[start DATA EXCERPTS]
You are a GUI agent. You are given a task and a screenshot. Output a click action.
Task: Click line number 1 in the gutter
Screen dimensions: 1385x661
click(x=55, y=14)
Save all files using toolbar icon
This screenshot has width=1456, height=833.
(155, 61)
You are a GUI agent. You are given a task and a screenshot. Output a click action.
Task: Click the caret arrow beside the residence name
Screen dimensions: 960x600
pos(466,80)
[end DATA EXCERPTS]
[start DATA EXCERPTS]
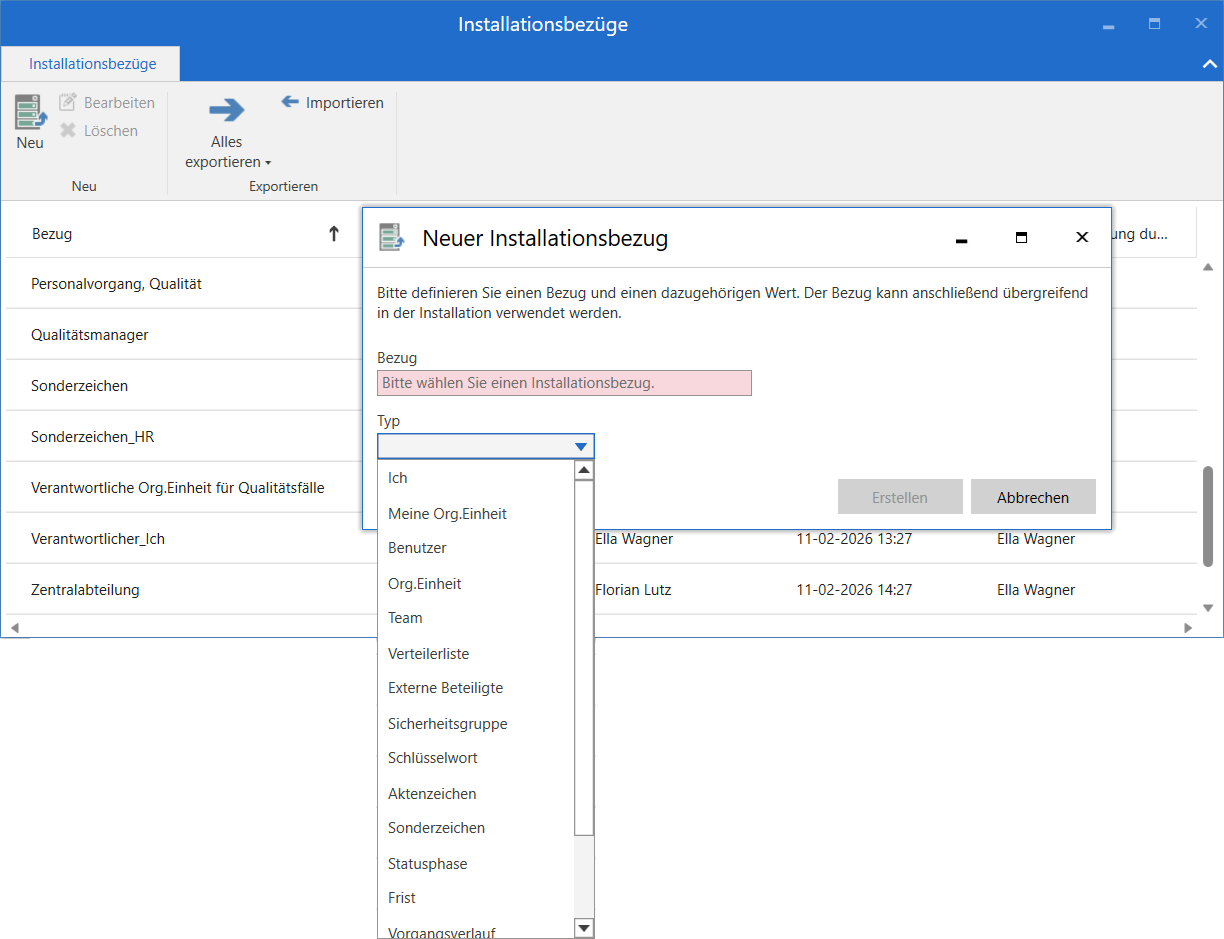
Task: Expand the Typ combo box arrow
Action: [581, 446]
[end DATA EXCERPTS]
** THE REQUEST **
How many lines of the data contain the string "arrow"? Reply with the number only.

** SOLUTION FOR THIS EXERCISE **
2